■ What needs to be done ■
For each line below, print it again exactly as shown.

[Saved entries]
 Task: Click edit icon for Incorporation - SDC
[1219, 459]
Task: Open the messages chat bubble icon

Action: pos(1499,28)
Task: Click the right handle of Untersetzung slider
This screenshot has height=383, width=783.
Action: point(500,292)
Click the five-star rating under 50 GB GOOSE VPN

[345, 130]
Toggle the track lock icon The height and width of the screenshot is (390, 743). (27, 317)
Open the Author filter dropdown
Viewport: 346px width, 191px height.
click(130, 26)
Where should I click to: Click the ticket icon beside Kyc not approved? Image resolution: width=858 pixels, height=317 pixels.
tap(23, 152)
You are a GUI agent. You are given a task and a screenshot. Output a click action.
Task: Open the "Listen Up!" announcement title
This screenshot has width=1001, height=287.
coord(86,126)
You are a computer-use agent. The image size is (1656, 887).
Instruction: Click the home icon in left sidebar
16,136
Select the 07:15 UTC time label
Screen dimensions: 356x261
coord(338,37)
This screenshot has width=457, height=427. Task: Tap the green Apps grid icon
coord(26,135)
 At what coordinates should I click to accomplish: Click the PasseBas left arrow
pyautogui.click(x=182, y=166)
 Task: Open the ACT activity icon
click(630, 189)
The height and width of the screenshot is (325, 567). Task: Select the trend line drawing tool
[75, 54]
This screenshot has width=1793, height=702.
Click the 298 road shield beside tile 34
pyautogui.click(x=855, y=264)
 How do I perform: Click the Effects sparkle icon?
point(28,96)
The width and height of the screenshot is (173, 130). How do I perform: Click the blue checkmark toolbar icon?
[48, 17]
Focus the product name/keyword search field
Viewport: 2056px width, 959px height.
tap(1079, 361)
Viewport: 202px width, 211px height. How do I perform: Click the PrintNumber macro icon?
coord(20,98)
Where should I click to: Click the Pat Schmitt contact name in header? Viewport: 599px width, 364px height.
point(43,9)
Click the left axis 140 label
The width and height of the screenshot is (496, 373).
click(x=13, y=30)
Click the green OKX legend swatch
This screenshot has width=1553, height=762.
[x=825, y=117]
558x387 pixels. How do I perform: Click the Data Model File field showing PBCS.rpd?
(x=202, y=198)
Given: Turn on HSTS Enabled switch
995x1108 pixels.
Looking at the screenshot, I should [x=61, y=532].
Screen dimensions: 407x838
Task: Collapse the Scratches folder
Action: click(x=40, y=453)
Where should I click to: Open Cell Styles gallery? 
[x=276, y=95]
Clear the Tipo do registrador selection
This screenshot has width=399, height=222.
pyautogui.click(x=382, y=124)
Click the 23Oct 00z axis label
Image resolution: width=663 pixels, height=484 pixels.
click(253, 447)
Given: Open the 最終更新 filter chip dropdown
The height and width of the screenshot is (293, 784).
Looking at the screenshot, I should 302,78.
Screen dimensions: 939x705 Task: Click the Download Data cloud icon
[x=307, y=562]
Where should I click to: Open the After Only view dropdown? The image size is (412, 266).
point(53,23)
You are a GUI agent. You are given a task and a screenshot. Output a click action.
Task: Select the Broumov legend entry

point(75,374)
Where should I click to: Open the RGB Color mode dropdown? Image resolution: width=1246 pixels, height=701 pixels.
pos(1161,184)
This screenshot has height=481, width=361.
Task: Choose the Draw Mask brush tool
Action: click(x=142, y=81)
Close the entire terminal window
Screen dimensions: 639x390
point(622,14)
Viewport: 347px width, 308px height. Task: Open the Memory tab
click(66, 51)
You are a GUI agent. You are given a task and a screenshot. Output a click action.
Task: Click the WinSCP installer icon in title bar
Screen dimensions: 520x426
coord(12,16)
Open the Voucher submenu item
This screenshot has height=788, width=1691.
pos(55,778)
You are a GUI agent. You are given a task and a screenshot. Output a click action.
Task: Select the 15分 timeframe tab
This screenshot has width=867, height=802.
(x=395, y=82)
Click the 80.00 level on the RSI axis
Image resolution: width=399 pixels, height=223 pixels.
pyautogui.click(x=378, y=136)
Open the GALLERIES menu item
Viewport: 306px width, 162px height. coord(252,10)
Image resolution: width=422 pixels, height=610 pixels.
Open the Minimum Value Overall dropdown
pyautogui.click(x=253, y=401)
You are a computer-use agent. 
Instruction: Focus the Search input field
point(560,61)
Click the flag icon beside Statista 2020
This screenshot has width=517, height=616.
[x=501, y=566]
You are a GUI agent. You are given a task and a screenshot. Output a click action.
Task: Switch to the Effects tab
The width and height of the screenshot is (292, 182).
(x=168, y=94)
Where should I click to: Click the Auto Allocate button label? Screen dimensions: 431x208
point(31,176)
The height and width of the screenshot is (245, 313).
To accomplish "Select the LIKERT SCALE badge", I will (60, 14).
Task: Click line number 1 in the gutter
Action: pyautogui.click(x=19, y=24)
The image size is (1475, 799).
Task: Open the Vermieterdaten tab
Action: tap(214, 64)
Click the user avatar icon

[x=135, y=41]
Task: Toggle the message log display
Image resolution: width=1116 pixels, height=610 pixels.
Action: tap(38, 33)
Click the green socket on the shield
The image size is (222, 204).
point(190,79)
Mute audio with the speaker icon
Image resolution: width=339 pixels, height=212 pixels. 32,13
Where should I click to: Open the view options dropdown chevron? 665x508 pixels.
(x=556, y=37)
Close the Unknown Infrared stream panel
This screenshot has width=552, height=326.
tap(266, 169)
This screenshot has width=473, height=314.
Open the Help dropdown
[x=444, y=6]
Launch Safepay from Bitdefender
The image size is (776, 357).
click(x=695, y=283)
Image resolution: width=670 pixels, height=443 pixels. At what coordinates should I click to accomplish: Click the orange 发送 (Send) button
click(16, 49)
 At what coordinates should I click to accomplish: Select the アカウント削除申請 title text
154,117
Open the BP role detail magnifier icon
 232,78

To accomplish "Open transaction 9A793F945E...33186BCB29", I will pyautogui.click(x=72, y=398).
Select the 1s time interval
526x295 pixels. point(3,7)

■ Written response ■
 Task: Click edit icon for Incorporation - SDC
[1219, 459]
Task: Open the messages chat bubble icon

Action: pos(1499,28)
Task: Click the right handle of Untersetzung slider
This screenshot has height=383, width=783.
Action: point(500,292)
Click the five-star rating under 50 GB GOOSE VPN

[345, 130]
Toggle the track lock icon The height and width of the screenshot is (390, 743). (27, 317)
Open the Author filter dropdown
Viewport: 346px width, 191px height.
click(130, 26)
Where should I click to: Click the ticket icon beside Kyc not approved? Image resolution: width=858 pixels, height=317 pixels.
tap(23, 152)
You are a GUI agent. You are given a task and a screenshot. Output a click action.
Task: Open the "Listen Up!" announcement title
This screenshot has width=1001, height=287.
coord(86,126)
You are a computer-use agent. The image size is (1656, 887).
Instruction: Click the home icon in left sidebar
16,136
Select the 07:15 UTC time label
Screen dimensions: 356x261
coord(338,37)
This screenshot has width=457, height=427. Task: Tap the green Apps grid icon
coord(26,135)
 At what coordinates should I click to accomplish: Click the PasseBas left arrow
pyautogui.click(x=182, y=166)
 Task: Open the ACT activity icon
click(630, 189)
The height and width of the screenshot is (325, 567). Task: Select the trend line drawing tool
[75, 54]
This screenshot has width=1793, height=702.
Click the 298 road shield beside tile 34
pyautogui.click(x=855, y=264)
 How do I perform: Click the Effects sparkle icon?
point(28,96)
The width and height of the screenshot is (173, 130). How do I perform: Click the blue checkmark toolbar icon?
[48, 17]
Focus the product name/keyword search field
Viewport: 2056px width, 959px height.
tap(1079, 361)
Viewport: 202px width, 211px height. How do I perform: Click the PrintNumber macro icon?
coord(20,98)
Where should I click to: Click the Pat Schmitt contact name in header? Viewport: 599px width, 364px height.
point(43,9)
Click the left axis 140 label
The width and height of the screenshot is (496, 373).
click(x=13, y=30)
Click the green OKX legend swatch
This screenshot has width=1553, height=762.
[x=825, y=117]
558x387 pixels. How do I perform: Click the Data Model File field showing PBCS.rpd?
(x=202, y=198)
Given: Turn on HSTS Enabled switch
995x1108 pixels.
Looking at the screenshot, I should [x=61, y=532].
Screen dimensions: 407x838
Task: Collapse the Scratches folder
Action: click(x=40, y=453)
Where should I click to: Open Cell Styles gallery? 
[x=276, y=95]
Clear the Tipo do registrador selection
This screenshot has width=399, height=222.
pyautogui.click(x=382, y=124)
Click the 23Oct 00z axis label
Image resolution: width=663 pixels, height=484 pixels.
click(253, 447)
Given: Open the 最終更新 filter chip dropdown
The height and width of the screenshot is (293, 784).
Looking at the screenshot, I should 302,78.
Screen dimensions: 939x705 Task: Click the Download Data cloud icon
[x=307, y=562]
Where should I click to: Open the After Only view dropdown? The image size is (412, 266).
point(53,23)
You are a GUI agent. You are given a task and a screenshot. Output a click action.
Task: Select the Broumov legend entry

point(75,374)
Where should I click to: Open the RGB Color mode dropdown? Image resolution: width=1246 pixels, height=701 pixels.
pos(1161,184)
This screenshot has height=481, width=361.
Task: Choose the Draw Mask brush tool
Action: click(x=142, y=81)
Close the entire terminal window
Screen dimensions: 639x390
point(622,14)
Viewport: 347px width, 308px height. Task: Open the Memory tab
click(66, 51)
You are a GUI agent. You are given a task and a screenshot. Output a click action.
Task: Click the WinSCP installer icon in title bar
Screen dimensions: 520x426
coord(12,16)
Open the Voucher submenu item
This screenshot has height=788, width=1691.
pos(55,778)
You are a GUI agent. You are given a task and a screenshot. Output a click action.
Task: Select the 15分 timeframe tab
This screenshot has width=867, height=802.
(x=395, y=82)
Click the 80.00 level on the RSI axis
Image resolution: width=399 pixels, height=223 pixels.
pyautogui.click(x=378, y=136)
Open the GALLERIES menu item
Viewport: 306px width, 162px height. coord(252,10)
Image resolution: width=422 pixels, height=610 pixels.
Open the Minimum Value Overall dropdown
pyautogui.click(x=253, y=401)
You are a computer-use agent. 
Instruction: Focus the Search input field
point(560,61)
Click the flag icon beside Statista 2020
This screenshot has width=517, height=616.
[x=501, y=566]
You are a GUI agent. You are given a task and a screenshot. Output a click action.
Task: Switch to the Effects tab
The width and height of the screenshot is (292, 182).
(x=168, y=94)
Where should I click to: Click the Auto Allocate button label? Screen dimensions: 431x208
point(31,176)
The height and width of the screenshot is (245, 313).
To accomplish "Select the LIKERT SCALE badge", I will (60, 14).
Task: Click line number 1 in the gutter
Action: pyautogui.click(x=19, y=24)
The image size is (1475, 799).
Task: Open the Vermieterdaten tab
Action: tap(214, 64)
Click the user avatar icon

[x=135, y=41]
Task: Toggle the message log display
Image resolution: width=1116 pixels, height=610 pixels.
Action: tap(38, 33)
Click the green socket on the shield
The image size is (222, 204).
point(190,79)
Mute audio with the speaker icon
Image resolution: width=339 pixels, height=212 pixels. 32,13
Where should I click to: Open the view options dropdown chevron? 665x508 pixels.
(x=556, y=37)
Close the Unknown Infrared stream panel
This screenshot has width=552, height=326.
tap(266, 169)
This screenshot has width=473, height=314.
Open the Help dropdown
[x=444, y=6]
Launch Safepay from Bitdefender
The image size is (776, 357).
click(x=695, y=283)
Image resolution: width=670 pixels, height=443 pixels. At what coordinates should I click to accomplish: Click the orange 发送 (Send) button
click(16, 49)
 At what coordinates should I click to accomplish: Select the アカウント削除申請 title text
154,117
Open the BP role detail magnifier icon
 232,78

To accomplish "Open transaction 9A793F945E...33186BCB29", I will pyautogui.click(x=72, y=398).
Select the 1s time interval
526x295 pixels. point(3,7)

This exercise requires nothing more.